## EXERCISE DESCRIPTION
Exclude the pictures, then quote exactly the lines from the one holding "Image resolution: width=619" through the last line of the records.
Segment Open
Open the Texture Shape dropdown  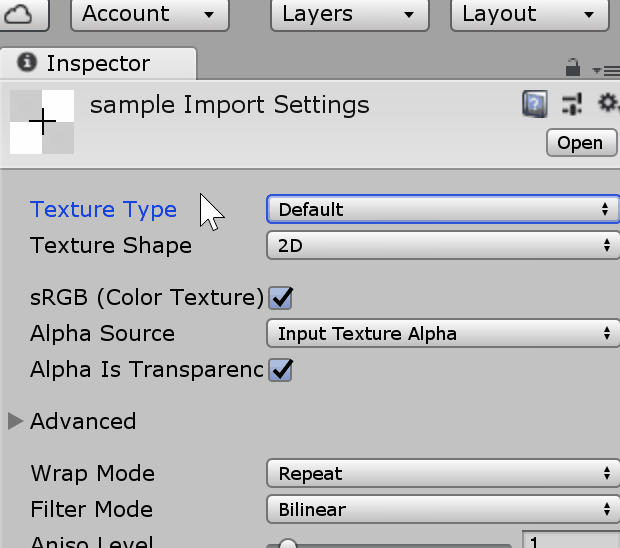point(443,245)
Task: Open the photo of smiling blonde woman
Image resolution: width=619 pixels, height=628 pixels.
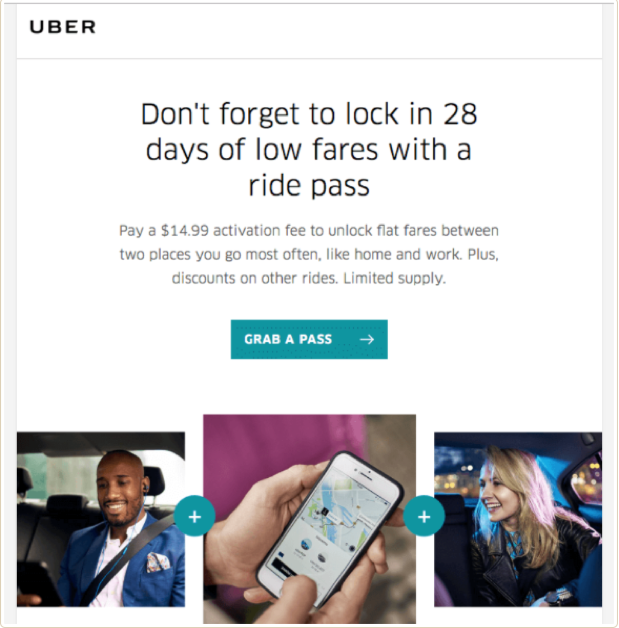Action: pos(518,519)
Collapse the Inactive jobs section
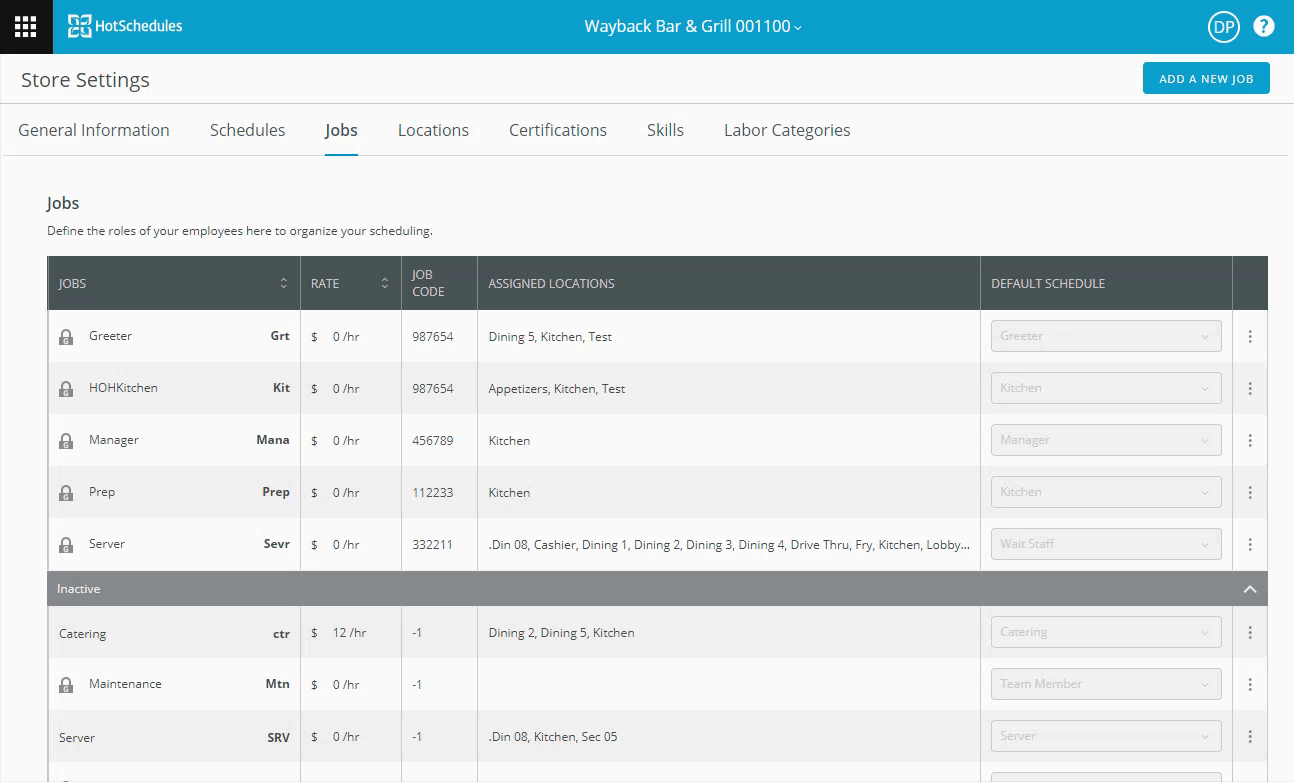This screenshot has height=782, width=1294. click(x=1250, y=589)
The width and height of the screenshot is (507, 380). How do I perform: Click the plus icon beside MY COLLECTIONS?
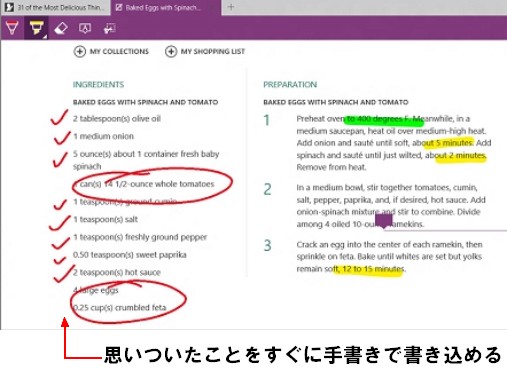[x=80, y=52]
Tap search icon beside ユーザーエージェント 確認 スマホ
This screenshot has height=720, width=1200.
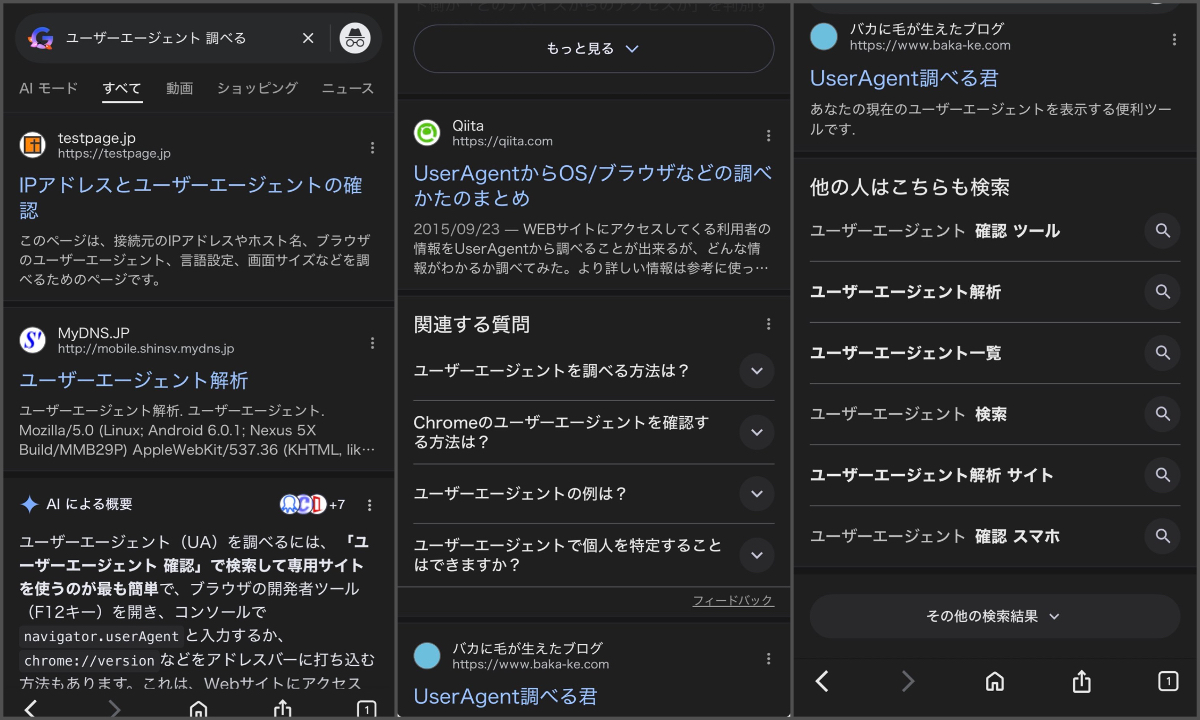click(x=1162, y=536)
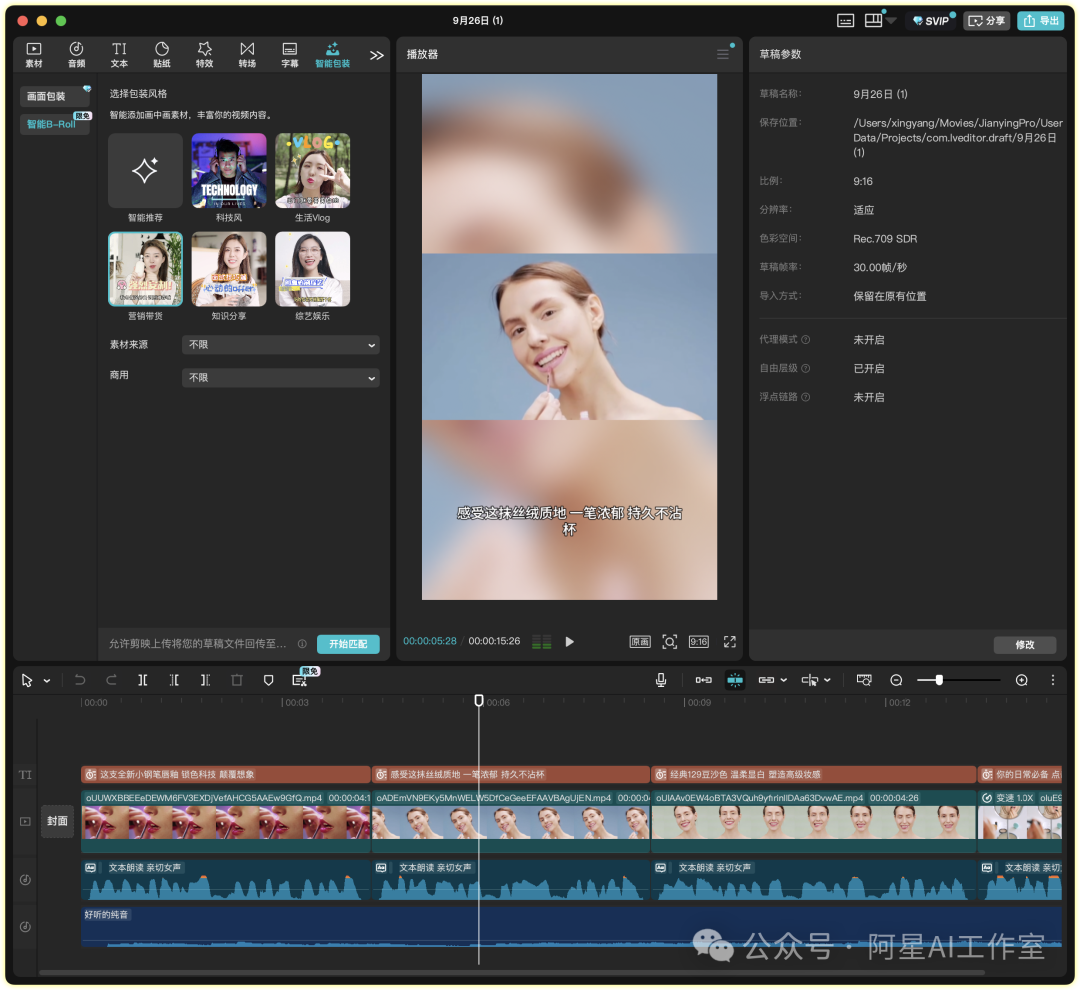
Segment Closed
## TASK SOLUTION
Image resolution: width=619 pixels, height=628 pixels.
Action: pos(518,519)
Collapse the Inactive jobs section
This screenshot has height=782, width=1294. click(x=1250, y=589)
The width and height of the screenshot is (507, 380). How do I perform: Click the plus icon beside MY COLLECTIONS?
[x=80, y=52]
Tap search icon beside ユーザーエージェント 確認 スマホ
This screenshot has height=720, width=1200.
click(x=1162, y=536)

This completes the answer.